The company plans to use its new capital from its growth round to accelerate its global expansion, speed up new product launches and continue to “streamline embedded insurance customer experiences.”
International expansion will come in the form of new customers — and offices — in Europe, Latin America and Asia, as well as existing customers with successful domestic programs that plan to expand their insurance solutions to international customers, according to Slavin.
Alas, by omitting Africa in its target territories of expansion, Sure misses a huge opportunity of partnership for traditional insurance companies across countries in the continent.
In the age of fintech boom, the African insurance sector has been dragging its feet, walking shyly as the world of payments undergoes bountiful digital transformation – especially in countries like Nigeria, Kenya and South Africa.
The untapped insurance market in the region presents an irresistible growth opportunity that the digital company needs only partnership with conventional insurance brokers to tap.

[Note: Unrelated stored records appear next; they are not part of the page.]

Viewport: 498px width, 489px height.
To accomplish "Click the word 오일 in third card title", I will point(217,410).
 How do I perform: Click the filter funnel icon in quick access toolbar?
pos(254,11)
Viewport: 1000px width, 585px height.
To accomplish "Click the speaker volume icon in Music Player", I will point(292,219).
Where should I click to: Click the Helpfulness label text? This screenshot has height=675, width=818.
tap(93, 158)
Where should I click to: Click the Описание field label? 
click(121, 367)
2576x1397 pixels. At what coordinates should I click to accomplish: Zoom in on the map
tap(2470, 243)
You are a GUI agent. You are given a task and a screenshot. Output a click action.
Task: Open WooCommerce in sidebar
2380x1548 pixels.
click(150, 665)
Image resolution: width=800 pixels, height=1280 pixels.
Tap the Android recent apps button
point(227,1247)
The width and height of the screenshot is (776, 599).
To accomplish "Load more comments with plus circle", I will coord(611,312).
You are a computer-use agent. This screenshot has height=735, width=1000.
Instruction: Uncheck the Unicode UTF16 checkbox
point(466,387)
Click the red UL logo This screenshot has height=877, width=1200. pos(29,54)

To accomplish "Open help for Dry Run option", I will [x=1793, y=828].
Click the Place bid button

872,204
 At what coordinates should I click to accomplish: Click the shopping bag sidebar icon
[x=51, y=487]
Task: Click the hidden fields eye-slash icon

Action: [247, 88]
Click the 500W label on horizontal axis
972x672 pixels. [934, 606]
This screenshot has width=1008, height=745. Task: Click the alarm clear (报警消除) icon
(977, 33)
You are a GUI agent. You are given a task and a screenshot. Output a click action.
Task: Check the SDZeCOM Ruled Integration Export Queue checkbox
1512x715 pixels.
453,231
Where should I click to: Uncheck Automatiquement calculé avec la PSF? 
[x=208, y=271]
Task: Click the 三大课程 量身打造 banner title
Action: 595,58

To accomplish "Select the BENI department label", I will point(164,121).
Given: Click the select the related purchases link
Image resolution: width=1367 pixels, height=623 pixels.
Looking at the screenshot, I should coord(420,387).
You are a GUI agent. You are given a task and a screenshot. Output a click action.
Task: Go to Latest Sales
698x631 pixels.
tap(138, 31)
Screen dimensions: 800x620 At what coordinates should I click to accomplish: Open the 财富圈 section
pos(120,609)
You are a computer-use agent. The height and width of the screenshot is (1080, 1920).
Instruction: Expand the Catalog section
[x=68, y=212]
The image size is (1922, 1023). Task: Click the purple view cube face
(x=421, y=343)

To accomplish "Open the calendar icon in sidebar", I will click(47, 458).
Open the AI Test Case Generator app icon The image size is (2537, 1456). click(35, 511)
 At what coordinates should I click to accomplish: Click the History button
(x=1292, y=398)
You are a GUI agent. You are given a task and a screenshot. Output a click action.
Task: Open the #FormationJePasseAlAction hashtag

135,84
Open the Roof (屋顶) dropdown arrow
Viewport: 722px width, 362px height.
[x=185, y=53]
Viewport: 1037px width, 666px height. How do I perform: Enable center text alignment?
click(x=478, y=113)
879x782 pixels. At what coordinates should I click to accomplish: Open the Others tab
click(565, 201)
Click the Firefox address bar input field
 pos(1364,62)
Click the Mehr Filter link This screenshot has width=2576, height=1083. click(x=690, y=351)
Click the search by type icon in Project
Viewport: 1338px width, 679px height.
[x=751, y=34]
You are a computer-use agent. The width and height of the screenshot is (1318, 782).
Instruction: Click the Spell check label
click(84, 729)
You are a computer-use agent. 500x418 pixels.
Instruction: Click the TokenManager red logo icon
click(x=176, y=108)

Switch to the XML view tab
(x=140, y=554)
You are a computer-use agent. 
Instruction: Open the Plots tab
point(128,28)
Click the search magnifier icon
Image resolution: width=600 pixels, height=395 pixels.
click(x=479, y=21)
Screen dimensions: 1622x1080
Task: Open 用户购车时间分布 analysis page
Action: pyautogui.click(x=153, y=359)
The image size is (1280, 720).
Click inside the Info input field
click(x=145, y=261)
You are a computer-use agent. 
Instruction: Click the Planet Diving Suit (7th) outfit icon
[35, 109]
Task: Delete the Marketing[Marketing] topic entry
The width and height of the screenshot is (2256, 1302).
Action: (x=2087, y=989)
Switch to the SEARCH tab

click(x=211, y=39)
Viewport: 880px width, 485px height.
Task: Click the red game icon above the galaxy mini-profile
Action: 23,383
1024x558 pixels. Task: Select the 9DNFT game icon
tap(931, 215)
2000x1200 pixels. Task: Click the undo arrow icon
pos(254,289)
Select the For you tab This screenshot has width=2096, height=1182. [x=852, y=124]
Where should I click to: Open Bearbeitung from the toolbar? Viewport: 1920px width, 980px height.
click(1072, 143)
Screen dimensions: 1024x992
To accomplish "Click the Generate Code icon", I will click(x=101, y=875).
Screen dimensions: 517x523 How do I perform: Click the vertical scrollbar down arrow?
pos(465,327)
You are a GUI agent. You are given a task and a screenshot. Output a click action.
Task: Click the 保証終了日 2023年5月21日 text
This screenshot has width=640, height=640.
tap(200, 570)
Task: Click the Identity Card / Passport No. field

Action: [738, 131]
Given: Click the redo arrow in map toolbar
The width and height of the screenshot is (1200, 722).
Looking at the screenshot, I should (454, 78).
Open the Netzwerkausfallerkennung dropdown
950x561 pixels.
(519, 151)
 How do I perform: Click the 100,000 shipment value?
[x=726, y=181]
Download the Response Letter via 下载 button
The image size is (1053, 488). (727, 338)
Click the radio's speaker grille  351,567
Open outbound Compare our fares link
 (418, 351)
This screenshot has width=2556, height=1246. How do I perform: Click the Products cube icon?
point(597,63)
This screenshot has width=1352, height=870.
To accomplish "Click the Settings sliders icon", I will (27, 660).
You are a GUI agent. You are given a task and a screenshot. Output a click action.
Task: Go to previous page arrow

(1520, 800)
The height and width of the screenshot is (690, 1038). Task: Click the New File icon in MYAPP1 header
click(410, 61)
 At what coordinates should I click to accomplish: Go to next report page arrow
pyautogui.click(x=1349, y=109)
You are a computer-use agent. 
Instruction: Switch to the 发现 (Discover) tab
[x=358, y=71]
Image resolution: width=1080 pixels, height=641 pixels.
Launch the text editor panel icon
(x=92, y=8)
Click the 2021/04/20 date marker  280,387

For instance, Nigeria, the largest economy in Africa, has only 0.5 percent insurance penetration. The Nigerian Bureau of Statistics reported that the insurance sector recorded a negative 15.3 percent growth in 2020. The slow growth of the sector has been attributed largely to apathy, which is fueled by insurance policies considered un-enticing to potential customers.
While there has been an uptick in the number of players using the digital evolution to change the narrative in the African insurance sector, there is still a wide vacuum to be filled. And partnership with existing digital-based insurance services will provide a shortcut for traditional companies yet to get on board the fintech market. It will also provide immense growth opportunities for digital insurance service providers.